Dry Mesa Dinosaur Quarry Paleontological Site– the Dry mesa Quarry is a 55 acre site located within the Jurassic Morrison formation and contains fossils with a geologic age of approximately 150 million years.  The quarry is located 26 miles southwest of Delta on the Uncompahgre Plateau.  Excavation activity has yielded remains of many different kinds of extinct animals including partial skeletons of animals not previously known to science. The site was actively excavated from 1972-2000.

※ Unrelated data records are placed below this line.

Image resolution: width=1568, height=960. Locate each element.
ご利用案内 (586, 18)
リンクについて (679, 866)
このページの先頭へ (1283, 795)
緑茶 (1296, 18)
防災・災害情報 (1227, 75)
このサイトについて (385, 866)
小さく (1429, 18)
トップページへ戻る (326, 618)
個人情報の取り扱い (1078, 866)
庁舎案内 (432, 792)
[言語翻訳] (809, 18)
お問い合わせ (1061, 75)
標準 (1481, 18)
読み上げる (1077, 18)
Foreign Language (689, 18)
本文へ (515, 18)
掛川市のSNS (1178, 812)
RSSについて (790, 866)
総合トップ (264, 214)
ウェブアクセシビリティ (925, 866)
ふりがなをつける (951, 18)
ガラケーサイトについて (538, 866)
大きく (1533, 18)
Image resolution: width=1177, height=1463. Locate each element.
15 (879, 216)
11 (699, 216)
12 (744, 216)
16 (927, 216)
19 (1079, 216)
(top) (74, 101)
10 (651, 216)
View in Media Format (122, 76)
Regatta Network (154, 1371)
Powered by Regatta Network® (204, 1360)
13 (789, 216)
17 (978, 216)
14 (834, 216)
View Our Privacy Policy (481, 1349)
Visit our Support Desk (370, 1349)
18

Ophir Needles – The Ophir Needles is a geologic formation within the San Juan Geographic area formed by alpine erosion etching out spectacular topographic spires from highly pointed intrusive rock.  This intrusion cuts sharply across a varied sequence of sedimentary and volcanic rocks and the discordant contracts are exceptionally displayed over a vertical range of about 1,000 feet.  This formation is 10 miles southwest of Telluride.  Ophir Needles is being nominated by the National Park Service for inclusion in the National Registry of Natural Landmarks.

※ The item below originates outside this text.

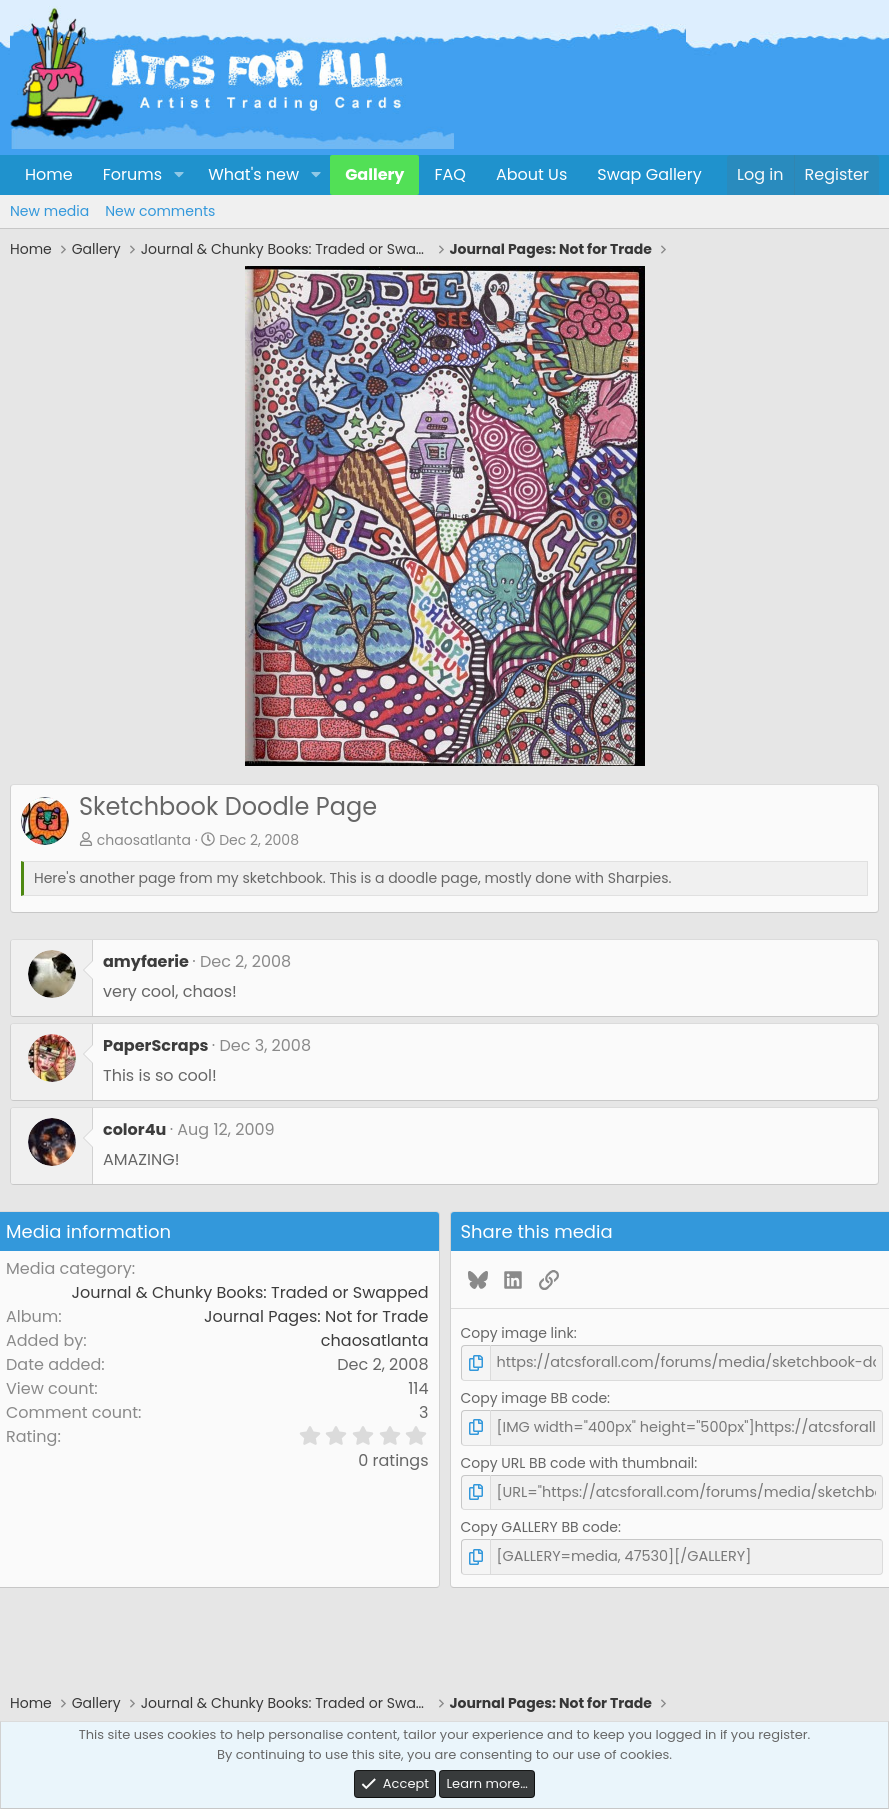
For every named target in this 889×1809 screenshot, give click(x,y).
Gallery (374, 174)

Alpine Tunnel Historic District – The historic district is approximately 200 acres of National Forest System land.  It consists of three non-contiguous parcels of railroad that were built as part of the Denver, South Park, and Pacific Railroad.  With the tracks reaching 11,523 foot elevation, the Alpine Tunnel became the highest section of railroad in the world.  The Palisades parcel is known for its use of cribbing to stabilize the narrow points of the railroad route.  The district is located approximately 40 miles east of Gunnison along Forest Road 839.  The Alpine Tunnel has been nominated to the National Register of Historic Places.